TASK PROMPT. The line containing "Given: Click Moshie's profile avatar" and every line after it, through the end of the material: copy these exactly and nothing else, leaving pictures out.

*** Opening EXERCISE INPUT ***

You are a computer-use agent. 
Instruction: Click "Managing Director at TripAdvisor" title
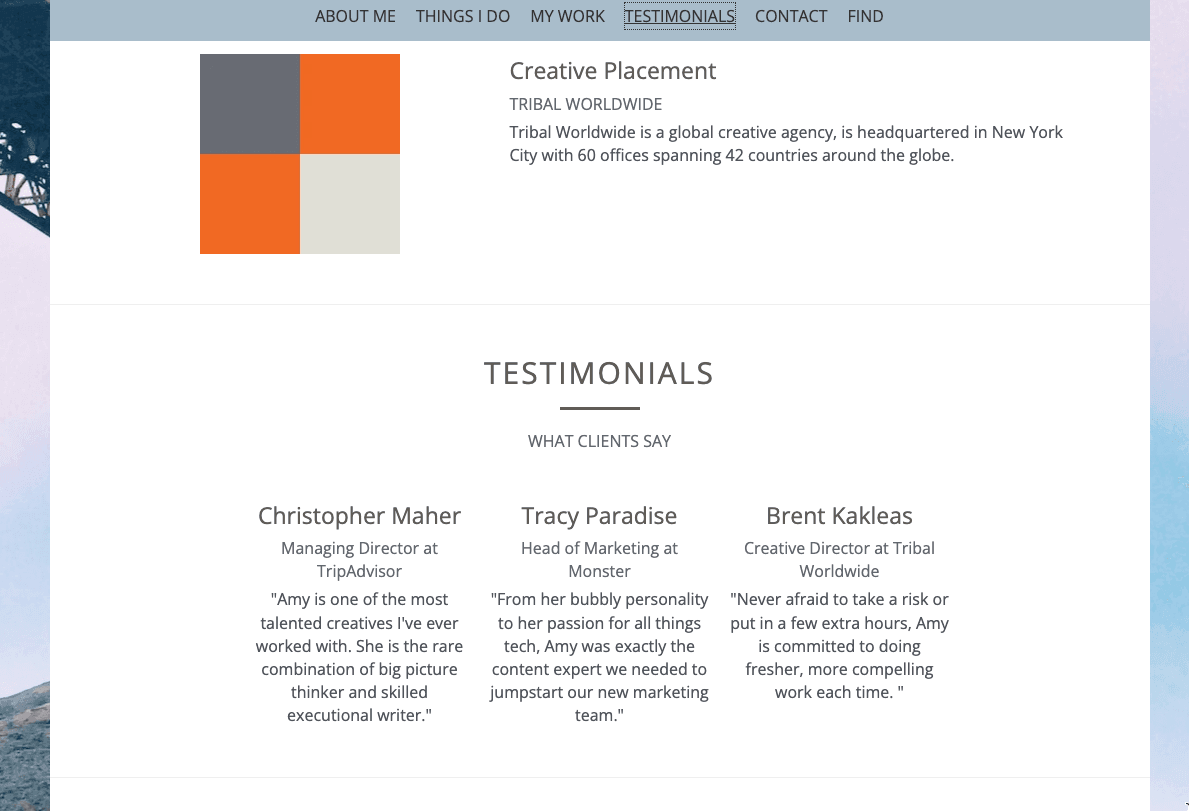tap(359, 560)
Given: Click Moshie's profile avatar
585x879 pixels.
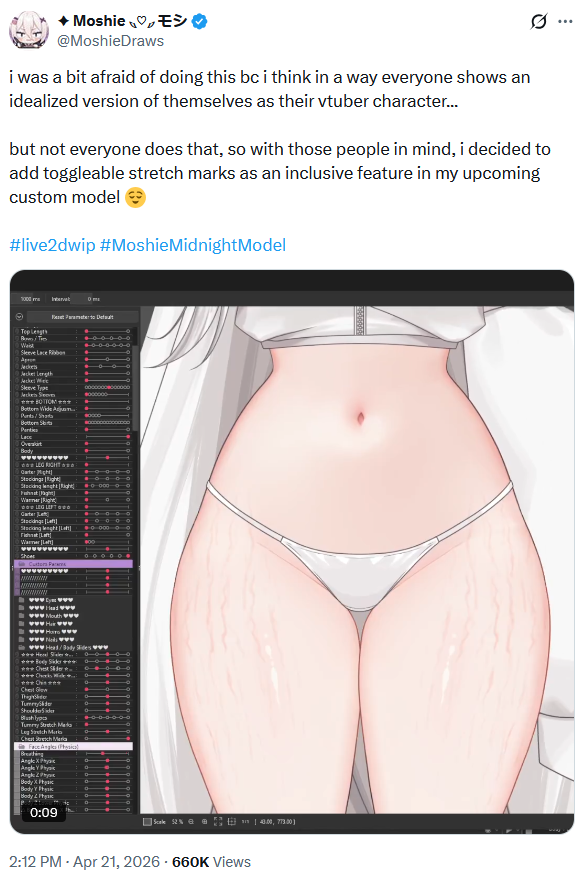Looking at the screenshot, I should 28,30.

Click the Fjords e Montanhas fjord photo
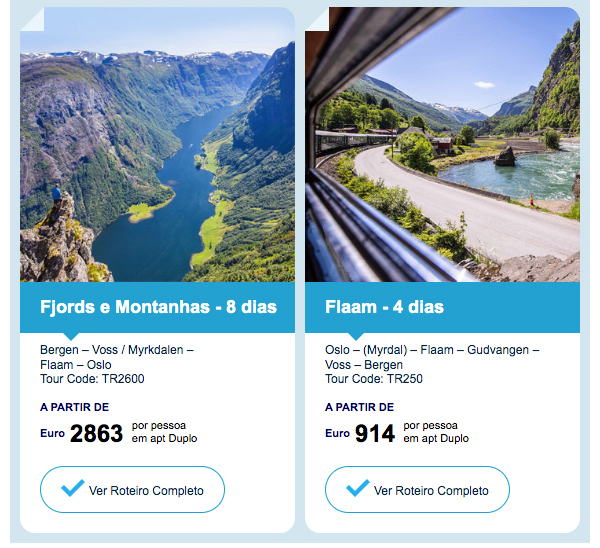157,145
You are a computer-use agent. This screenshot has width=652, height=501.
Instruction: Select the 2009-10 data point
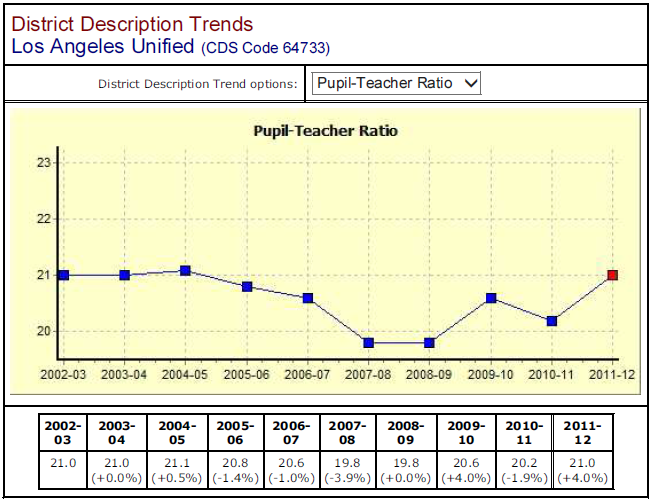pos(491,298)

*** Closing EXERCISE INPUT ***

OUTPUT OF THE EXERCISE.
Given: Click Moshie's profile avatar
585x879 pixels.
Looking at the screenshot, I should 28,30.

Click the Fjords e Montanhas fjord photo
157,145
You are a computer-use agent. This screenshot has width=652, height=501.
Instruction: Select the 2009-10 data point
pos(491,298)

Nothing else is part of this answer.